Yes, it's just from an embargo standpoint, our team is, from the presentation standpoint, you need to be careful from the standpoint of whether or not we go through and you have topline data going through versus presenting it in a good scientific congress. It's usually our preference to deliver that data out in an appropriate forum.

So given all you said about the ten studies being completed at some point in the near future, the headway you've made, the consistency, the pump, etc., all these options, what could we expect to kind of see as landmark announcements in progress on a general timing basis?
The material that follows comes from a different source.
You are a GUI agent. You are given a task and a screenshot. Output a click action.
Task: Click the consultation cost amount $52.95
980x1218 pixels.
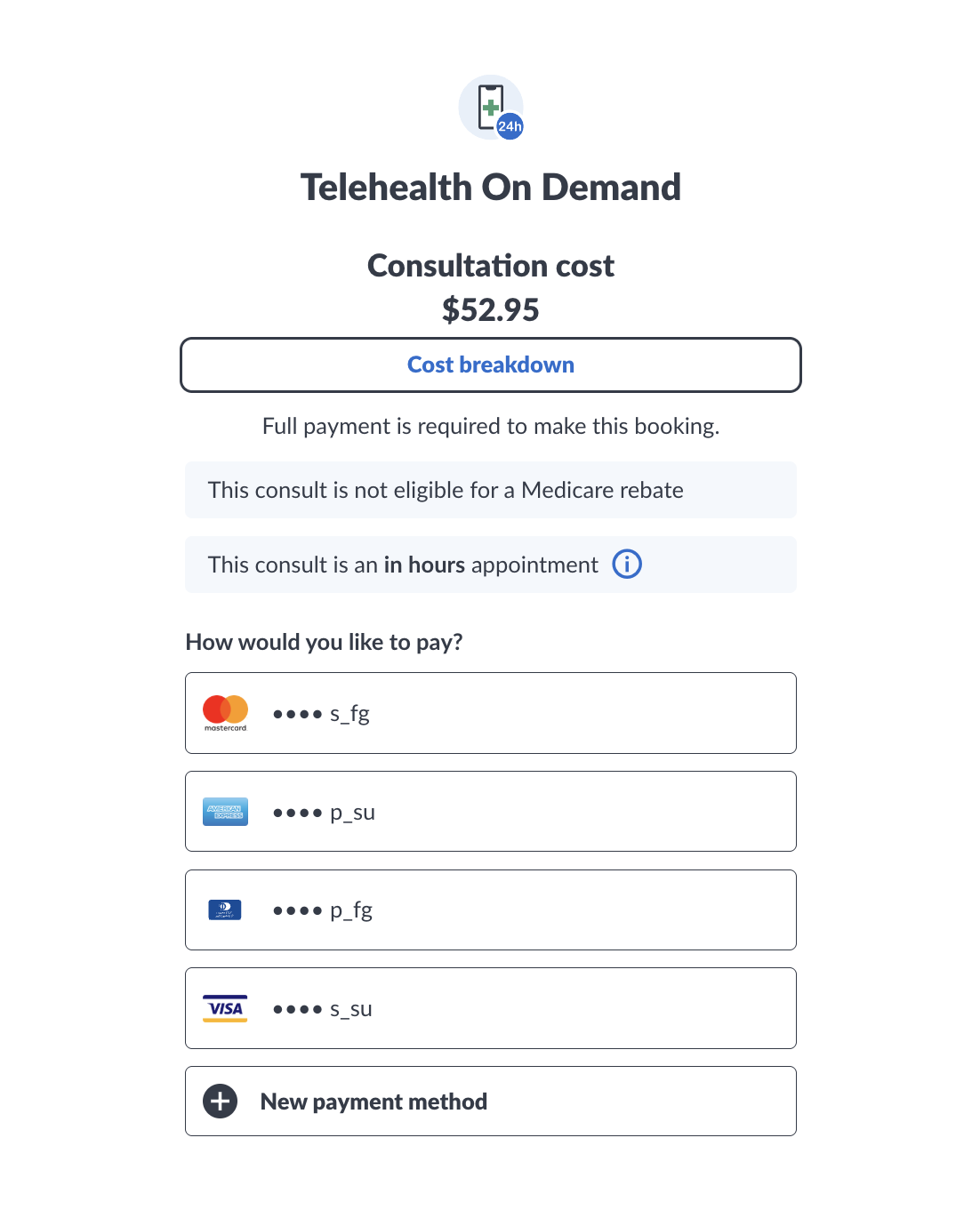click(490, 309)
So I think, if you think about where the team is moving right now, this particular year, the first half of the year, these types of studies that are being done in insulin pumps are very important. So what you'll see is obviously there's going to be the first set of data unveiled at ACE. Then obviously we have the ADAs in San Diego this year as well in June. So we're going to be working along with all of those. Obviously, our big study is the 110 Type I and 110 Type II patients. That doesn't wrap up until the third quarter. So obviously that data set isn't going to be talked about at ADA. But effectively with those studies complete, you are really looking at a complete package at that point. Ten studies all squared away essentially gives us everything we need to do. Our portfolio decisions and partnering strategy decision sets from there.

So a Christmas Eve deadline on the auction? Just kidding.
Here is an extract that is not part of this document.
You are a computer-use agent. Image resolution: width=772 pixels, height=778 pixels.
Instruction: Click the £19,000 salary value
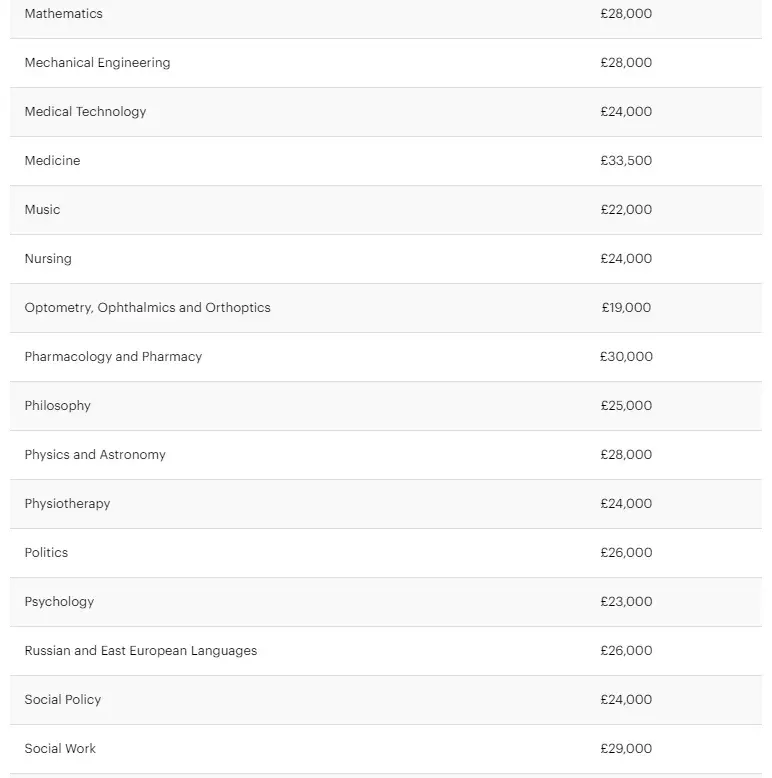[x=626, y=308]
Well, if we go through it again on those, I -- you make data-driven decisions on the portfolio. We are in no rush to go through from the standpoint of timing on any of these. We'll get the right things working out from it.

Thank you for all the color.

Dr. Frost, there are no further questions at this time. I would like to turn the floor back over to you for closing comments.

Thank you.

So 2011 looks like it's going to be an important year of clinical advancement for Halozyme. Our Ultrafast Insulin program will complete three clinical studies, including three times daily treatment studies in Type I and Type II diabetes patients, and an insulin pump study in Type I patients.

Halozyme expanded the PEGPH20 cancer program with two ongoing Phase I clinical trials and is continuing plans underway to initiate the randomized Phase II trial in pancreatic cancer during the second half of this year. Our HTI-501 program is also expected to enter a proof of concept human study during the third quarter as well. So we are moving forward with what we believe will be also a resolution for the HYLENEX manufacturing problem and if additional data we're gathering provides the answers that will be satisfactory to the agency, we plan to have the product back on the market by the end of this year.

So Baxter's Phase III registration study for subcutaneous HyQ with rHuPH20 has also been completed, and they plan to file their BLA during the second half of this year. Patient enrollment for Roche's Phase III registration trial for Herceptin subcutaneous has been completed, and the Phase III for MabThera subcutaneous is underway. Based on Roche's statements, we expect to see data from the Phase III Herceptin sub-Q trial by the end of this year, and both products are expected to file in the EU during 2012. So, I believe late-stage clinical and regulatory activity is paving the way for three product introductions by our partners -- HyQ, Herceptin SC, and MabThera -- during 2012 and 2013. We are fortunate to have numerous product opportunities in various stages of development, and it looks like we have another busy year ahead of us. So we look forward to updating you again on our progress. Next week, we'll be presenting at Barclays Global Healthcare Conference in Miami on Wednesday, March 16, and I hope to see some of you there. Again, thank you for your interest in Halozyme, for your participation in today's call. Take care everyone.

This concludes today's teleconference. You may disconnect your lines at this time. Thank you for your participation.